Um alto preço
Em meados de dezembro, a Comissão Especial do Desenvolvimento Nacional (CEDN), que examina no Senado uma série de pautas da chamada Agenda Brasil, articulada pelo presidente da Casa, Renan Calheiros (PMBD-AL), com os líderes partidários para alegadamente incentivar a retomada do crescimento econômico do país, aprovou o Projeto de Lei 186/2014, que regulamenta a exploração dos jogos de azar. A proposta autoriza o funcionamento em todo o território nacional de cassinos e bingos, além de legalizar os jogos eletrônicos e o jogo do bicho. O projeto não passará pelo plenário do Senado (a menos que haja recurso endossado por pelo menos nove senadores) e seguirá para a apreciação da Câmara dos Deputados.
A agenda proposta por Renan tem pontos que, de fato, podem contribuir para ajudar o Brasil a sair do atoleiro político e econômico, mas a inclusão da legalização dos jogos de azar atende mais à nova rodada de oportunismo de parlamentares que emprestam o mandato ao lobby da jogatina que a interesses reais do país. O jogo foi proibido no Brasil em 1946. Desde então, comandado dos desvãos da semiclandestinidade, e sob maior ou menor complacência do poder público, tem sobrevivido, há muito tempo, como atividade umbilicalmente ligada ao crime organizado.

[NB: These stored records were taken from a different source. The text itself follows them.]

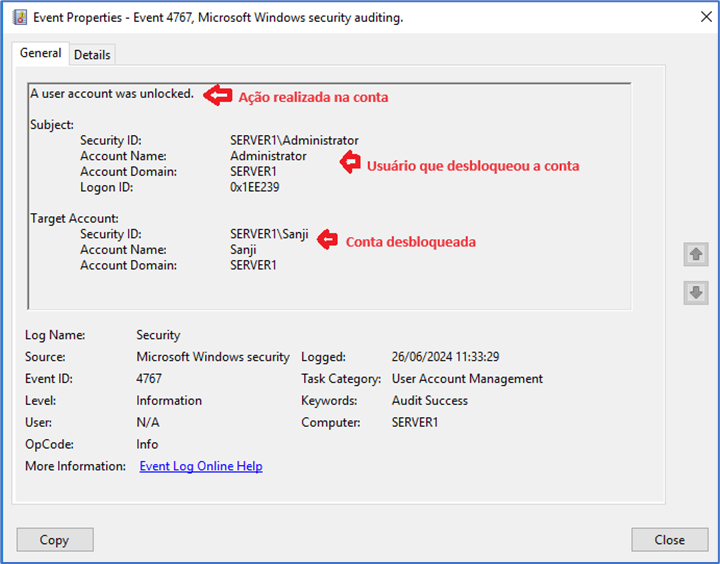The height and width of the screenshot is (564, 720).
Task: Select the Event ID value 4767
Action: click(x=149, y=379)
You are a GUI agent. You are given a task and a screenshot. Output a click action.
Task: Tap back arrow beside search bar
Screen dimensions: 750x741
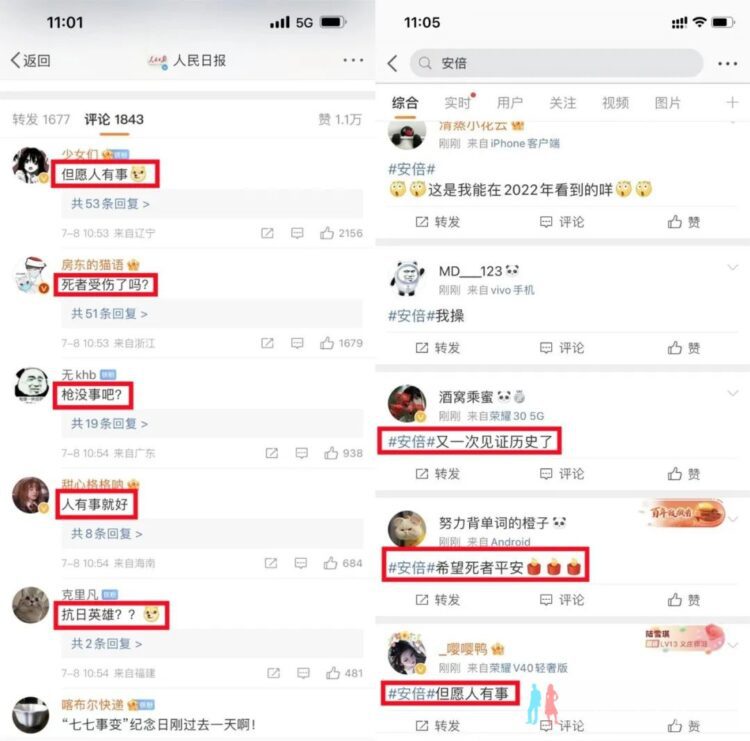tap(393, 63)
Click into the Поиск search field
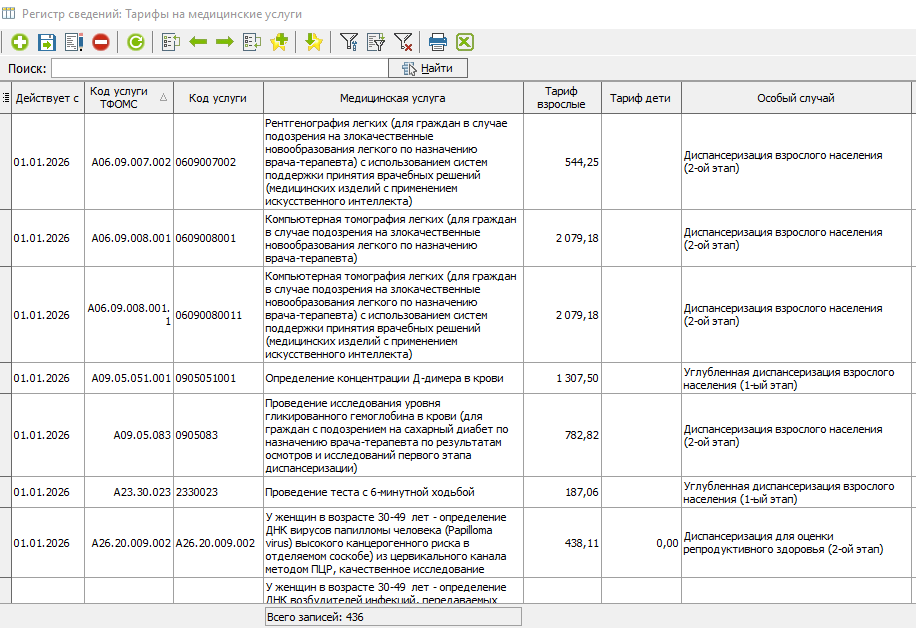This screenshot has width=916, height=628. pos(220,68)
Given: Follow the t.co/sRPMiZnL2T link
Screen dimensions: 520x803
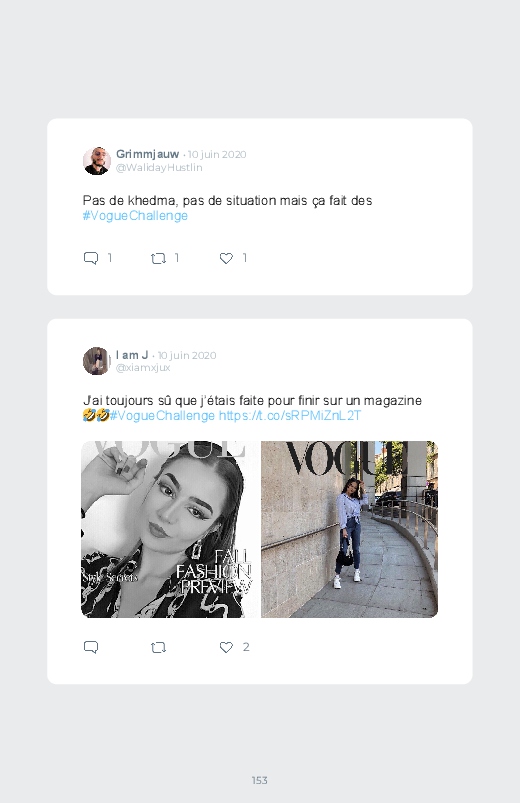Looking at the screenshot, I should (290, 415).
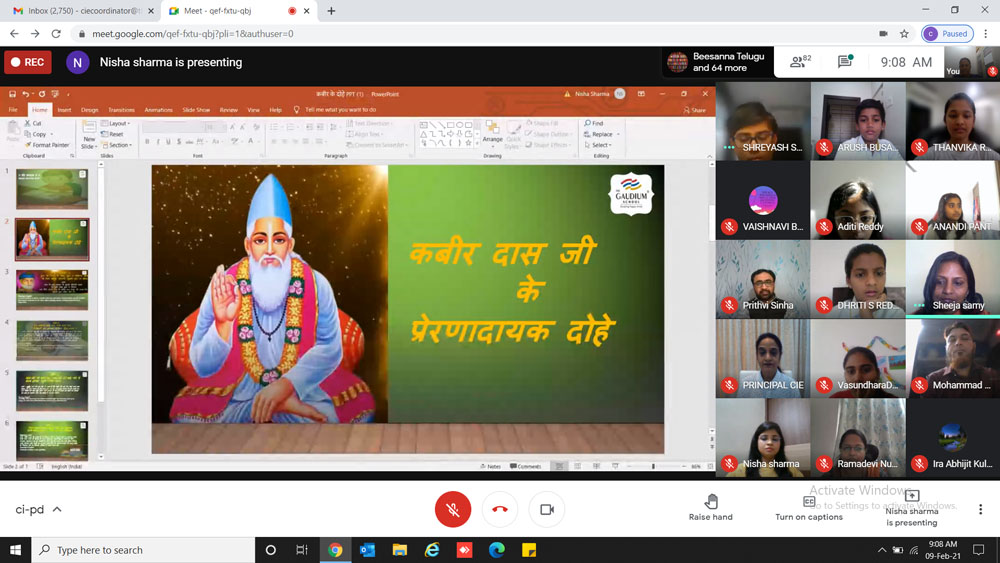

Por isso mesmo, a consequência mais imediata de uma eventual legalização seria jogar no colo dos barões da contravenção uma máquina de acumulação de capital na qual estão impressas as digitais da criminalidade. Mesmo atuando à margem dos negócios legais do país, o jogo clandestino tem uma estrutura, em nível nacional, que lhe facilitaria tomar de assalto as rédeas da atividade legalizada. O Estado, por sua vez, que já se mostra débil diante de demandas da segurança pública — como a contenção dos surtos de violência, o tráfico de drogas, o contrabando de armas etc. —, não teria como impedir o avanço das quadrilhas que já controlam atividades como jogo do bicho, bingos eletrônicos e máquinas caça-níqueis.
As quadrilhas que operam da semiclandestinidade as ações ilegais de jogatina desenvolveram uma engenharia capaz de burlar o controle estatal. Essa expertise é fruto de uma particularidade criminal adjacente — conexões com máfias internacionais especializadas nesse tipo de burla, comprovadas por operações policiais contra a exploração de máquinas caça-níqueis e jogos eletrônicos de azar em geral.
Também é fruto dessas ligações com o submundo da contravenção a peculiaridade de os jogos de azar terem se tornado um amplo campo de ação da “indústria” de lavagem de dinheiro. Por fim, fora do âmbito financeiro, há o aspecto, nem sempre lembrado, do vício: assim como drogas e bebidas, o jogo pode causar dependência. Em 1992, a Organização Mundial de Saúde incluiu o jogo compulsivo no Código Internacional de Doenças. Somados estes aspectos negativos, a legalização traria para a sociedade alta dose de ônus, ao passo que alegados aspectos positivos não compensariam o preço a ser pago pela insanidade da aprovação dessa lei.